Connor David Norby (born June 8, 2000) is an American professional baseball second baseman in the Baltimore Orioles organization. He played college baseball for the East Carolina Pirates.

Early life and amateur career
Norby was born and lived in Brooklyn Park, Minnesota until he moved to Kernersville, North Carolina before starting high school at East Forsyth High School.

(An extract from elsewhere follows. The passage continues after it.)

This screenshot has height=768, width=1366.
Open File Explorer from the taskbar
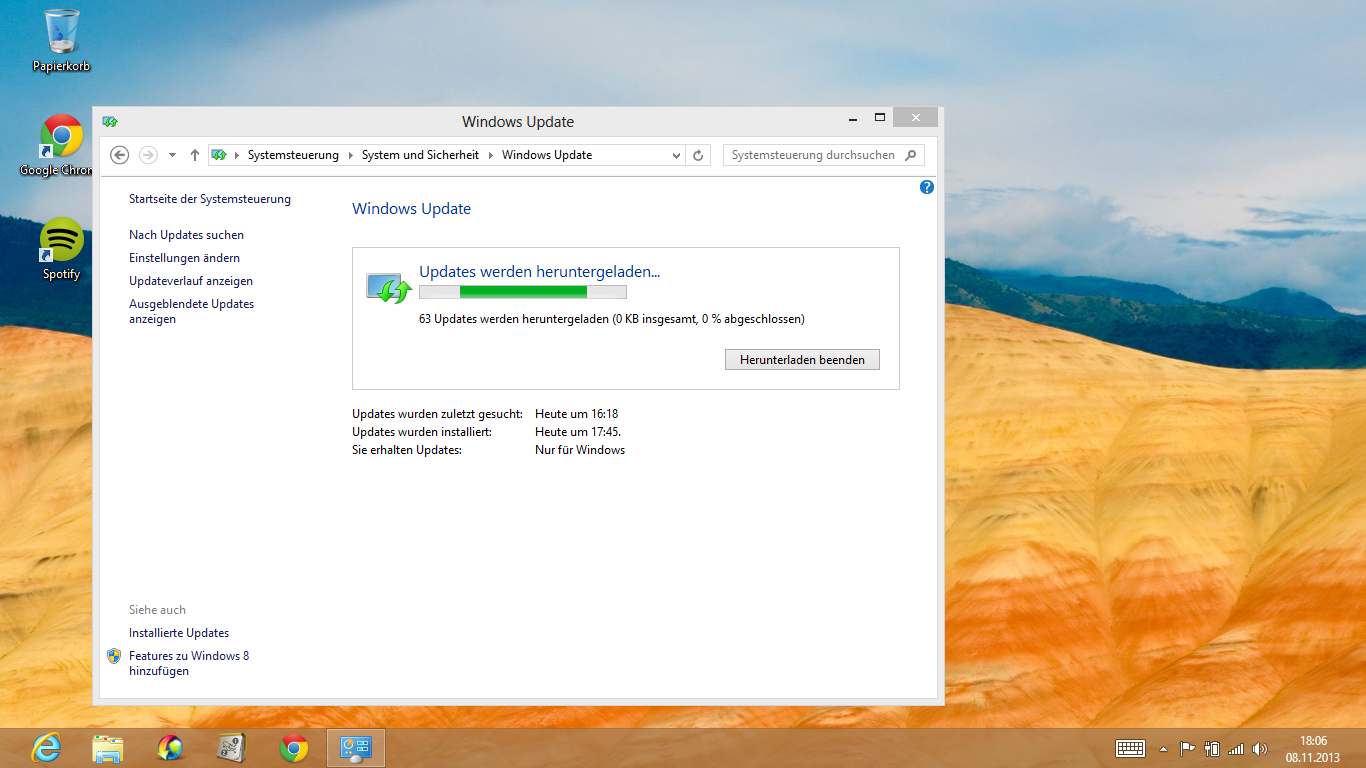click(108, 748)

Norby played in 26 games with two starts in his freshman season at East Carolina and batted .194. As a sophomore, he batted .403 with 25 hits and 14 runs scored in 17 games before the season was cut short due to the coronavirus pandemic. The following season, he batted .415 with 15 home runs, 15 doubles, 51 RBIs and 18 stolen bases and was named the American Athletic Conference Player of the Year. He led NCAA Division I with 102 total hits and was named a first team All-American by the American Baseball Coaches Association and Baseball America and won the Bobby Bragan Collegiate Slugger Award.

Professional career
Norby was selected in the second round with the 41st overall pick in the 2021 Major League Baseball draft by the Baltimore Orioles. He signed with the team on July 16, 2021, and received a $1.7 million bonus.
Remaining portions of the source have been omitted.